What needs to be done
This task calls for copying every line in the data below that contains the word "mark".
- - -
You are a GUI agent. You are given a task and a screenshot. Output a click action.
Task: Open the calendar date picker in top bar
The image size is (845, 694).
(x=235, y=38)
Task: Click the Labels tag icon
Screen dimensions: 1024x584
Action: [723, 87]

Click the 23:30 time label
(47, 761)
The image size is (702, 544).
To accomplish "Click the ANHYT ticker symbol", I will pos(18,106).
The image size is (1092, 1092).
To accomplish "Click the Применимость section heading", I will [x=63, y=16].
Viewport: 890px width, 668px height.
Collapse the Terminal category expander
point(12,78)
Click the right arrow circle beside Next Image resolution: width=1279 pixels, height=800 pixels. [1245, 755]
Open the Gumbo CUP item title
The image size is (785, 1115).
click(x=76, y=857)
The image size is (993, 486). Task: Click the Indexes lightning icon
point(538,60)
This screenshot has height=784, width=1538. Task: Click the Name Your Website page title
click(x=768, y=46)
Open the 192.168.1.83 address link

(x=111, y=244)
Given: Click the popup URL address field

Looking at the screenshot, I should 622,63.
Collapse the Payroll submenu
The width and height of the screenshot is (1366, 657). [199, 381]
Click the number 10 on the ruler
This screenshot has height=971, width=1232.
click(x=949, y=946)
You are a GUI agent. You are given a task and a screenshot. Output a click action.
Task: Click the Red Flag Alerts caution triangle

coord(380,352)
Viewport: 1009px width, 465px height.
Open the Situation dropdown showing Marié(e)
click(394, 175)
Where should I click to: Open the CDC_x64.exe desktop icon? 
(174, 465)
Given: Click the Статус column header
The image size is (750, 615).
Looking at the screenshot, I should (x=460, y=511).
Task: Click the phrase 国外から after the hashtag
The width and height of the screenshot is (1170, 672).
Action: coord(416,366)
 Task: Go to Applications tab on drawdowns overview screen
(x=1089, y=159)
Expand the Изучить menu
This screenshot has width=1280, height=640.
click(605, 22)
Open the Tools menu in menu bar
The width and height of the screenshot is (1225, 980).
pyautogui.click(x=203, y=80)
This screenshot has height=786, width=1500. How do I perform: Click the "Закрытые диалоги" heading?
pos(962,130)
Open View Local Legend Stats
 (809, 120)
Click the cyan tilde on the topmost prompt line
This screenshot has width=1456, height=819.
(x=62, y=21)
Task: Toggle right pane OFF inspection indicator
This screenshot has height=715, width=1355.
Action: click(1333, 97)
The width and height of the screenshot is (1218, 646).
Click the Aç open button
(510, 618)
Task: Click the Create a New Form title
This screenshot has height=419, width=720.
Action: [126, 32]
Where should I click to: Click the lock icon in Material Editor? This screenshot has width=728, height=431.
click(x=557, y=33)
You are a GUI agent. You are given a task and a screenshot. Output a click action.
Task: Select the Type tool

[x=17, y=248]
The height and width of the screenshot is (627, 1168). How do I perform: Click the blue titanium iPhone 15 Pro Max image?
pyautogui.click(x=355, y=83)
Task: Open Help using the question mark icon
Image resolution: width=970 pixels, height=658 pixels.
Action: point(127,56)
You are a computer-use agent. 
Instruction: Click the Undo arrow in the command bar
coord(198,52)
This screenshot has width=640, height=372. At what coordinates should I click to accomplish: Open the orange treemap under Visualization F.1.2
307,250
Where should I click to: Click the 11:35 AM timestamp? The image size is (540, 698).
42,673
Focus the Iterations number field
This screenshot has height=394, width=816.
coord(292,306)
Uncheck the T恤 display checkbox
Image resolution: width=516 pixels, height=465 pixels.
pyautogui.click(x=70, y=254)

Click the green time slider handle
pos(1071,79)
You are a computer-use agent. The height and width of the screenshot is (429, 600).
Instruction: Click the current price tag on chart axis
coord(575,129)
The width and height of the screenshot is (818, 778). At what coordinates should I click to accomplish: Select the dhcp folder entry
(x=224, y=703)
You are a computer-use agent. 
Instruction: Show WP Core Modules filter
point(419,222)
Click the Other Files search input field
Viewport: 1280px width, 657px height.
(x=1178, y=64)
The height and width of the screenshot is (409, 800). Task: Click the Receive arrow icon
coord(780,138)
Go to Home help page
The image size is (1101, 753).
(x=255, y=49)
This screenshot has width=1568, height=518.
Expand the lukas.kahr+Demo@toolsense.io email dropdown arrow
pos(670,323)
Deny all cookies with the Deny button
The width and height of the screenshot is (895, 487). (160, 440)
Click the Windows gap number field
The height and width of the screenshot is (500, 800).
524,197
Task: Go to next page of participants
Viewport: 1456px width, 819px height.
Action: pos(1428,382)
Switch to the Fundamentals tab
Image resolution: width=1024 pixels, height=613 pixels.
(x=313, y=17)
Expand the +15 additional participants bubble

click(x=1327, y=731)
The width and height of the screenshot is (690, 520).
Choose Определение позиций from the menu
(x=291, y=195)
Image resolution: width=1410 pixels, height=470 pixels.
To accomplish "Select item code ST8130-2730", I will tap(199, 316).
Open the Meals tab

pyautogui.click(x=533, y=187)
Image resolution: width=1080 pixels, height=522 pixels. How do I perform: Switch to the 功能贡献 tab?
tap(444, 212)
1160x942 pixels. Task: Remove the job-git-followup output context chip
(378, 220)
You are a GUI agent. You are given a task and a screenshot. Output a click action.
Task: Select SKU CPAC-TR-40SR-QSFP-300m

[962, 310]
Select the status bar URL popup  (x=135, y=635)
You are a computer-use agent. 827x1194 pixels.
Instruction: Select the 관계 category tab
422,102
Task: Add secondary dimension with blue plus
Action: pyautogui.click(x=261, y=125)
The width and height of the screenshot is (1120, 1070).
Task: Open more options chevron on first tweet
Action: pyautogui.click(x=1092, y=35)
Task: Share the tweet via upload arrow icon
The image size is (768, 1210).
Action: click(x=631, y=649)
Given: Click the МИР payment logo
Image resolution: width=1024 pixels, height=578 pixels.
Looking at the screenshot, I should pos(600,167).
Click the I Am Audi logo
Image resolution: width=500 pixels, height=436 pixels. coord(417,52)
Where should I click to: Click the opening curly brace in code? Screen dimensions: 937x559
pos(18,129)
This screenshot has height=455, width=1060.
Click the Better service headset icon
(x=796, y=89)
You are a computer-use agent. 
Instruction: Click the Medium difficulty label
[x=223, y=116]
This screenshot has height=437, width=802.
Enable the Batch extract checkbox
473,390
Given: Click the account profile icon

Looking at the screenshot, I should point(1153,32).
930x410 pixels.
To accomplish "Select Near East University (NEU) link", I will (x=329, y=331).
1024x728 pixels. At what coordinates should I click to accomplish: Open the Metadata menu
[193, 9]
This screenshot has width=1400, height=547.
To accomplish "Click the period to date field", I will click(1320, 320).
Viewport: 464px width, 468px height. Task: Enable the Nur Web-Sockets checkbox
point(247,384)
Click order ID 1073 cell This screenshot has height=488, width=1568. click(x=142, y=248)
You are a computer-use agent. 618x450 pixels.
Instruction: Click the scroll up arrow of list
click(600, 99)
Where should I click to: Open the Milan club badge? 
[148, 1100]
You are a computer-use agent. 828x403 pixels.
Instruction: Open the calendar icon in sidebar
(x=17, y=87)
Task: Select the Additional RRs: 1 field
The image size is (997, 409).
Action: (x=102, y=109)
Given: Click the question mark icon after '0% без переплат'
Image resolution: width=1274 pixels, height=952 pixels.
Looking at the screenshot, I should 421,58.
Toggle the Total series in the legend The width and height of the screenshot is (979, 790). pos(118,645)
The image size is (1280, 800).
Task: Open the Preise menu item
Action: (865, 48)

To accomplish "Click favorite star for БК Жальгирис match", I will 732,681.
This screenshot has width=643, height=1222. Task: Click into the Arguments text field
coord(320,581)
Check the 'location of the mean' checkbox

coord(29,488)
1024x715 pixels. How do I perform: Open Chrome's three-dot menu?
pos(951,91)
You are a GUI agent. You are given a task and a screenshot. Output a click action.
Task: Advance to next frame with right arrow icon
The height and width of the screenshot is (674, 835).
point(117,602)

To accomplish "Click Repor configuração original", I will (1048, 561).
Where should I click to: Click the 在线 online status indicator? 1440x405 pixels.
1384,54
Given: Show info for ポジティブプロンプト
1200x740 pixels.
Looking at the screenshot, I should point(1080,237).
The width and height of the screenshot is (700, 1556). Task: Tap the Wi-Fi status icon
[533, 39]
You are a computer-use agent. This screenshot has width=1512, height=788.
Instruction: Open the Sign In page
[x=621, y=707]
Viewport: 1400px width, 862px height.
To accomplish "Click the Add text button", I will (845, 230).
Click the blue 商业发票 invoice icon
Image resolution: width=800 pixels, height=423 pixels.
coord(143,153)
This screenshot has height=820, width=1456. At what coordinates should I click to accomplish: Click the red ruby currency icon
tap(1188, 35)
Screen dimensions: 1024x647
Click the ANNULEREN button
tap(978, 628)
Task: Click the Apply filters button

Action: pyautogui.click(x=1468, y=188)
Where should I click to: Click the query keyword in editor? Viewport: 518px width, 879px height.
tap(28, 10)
- - -
Written response
Task: Open Help using the question mark icon
Given: Click the question mark icon after '0% без переплат'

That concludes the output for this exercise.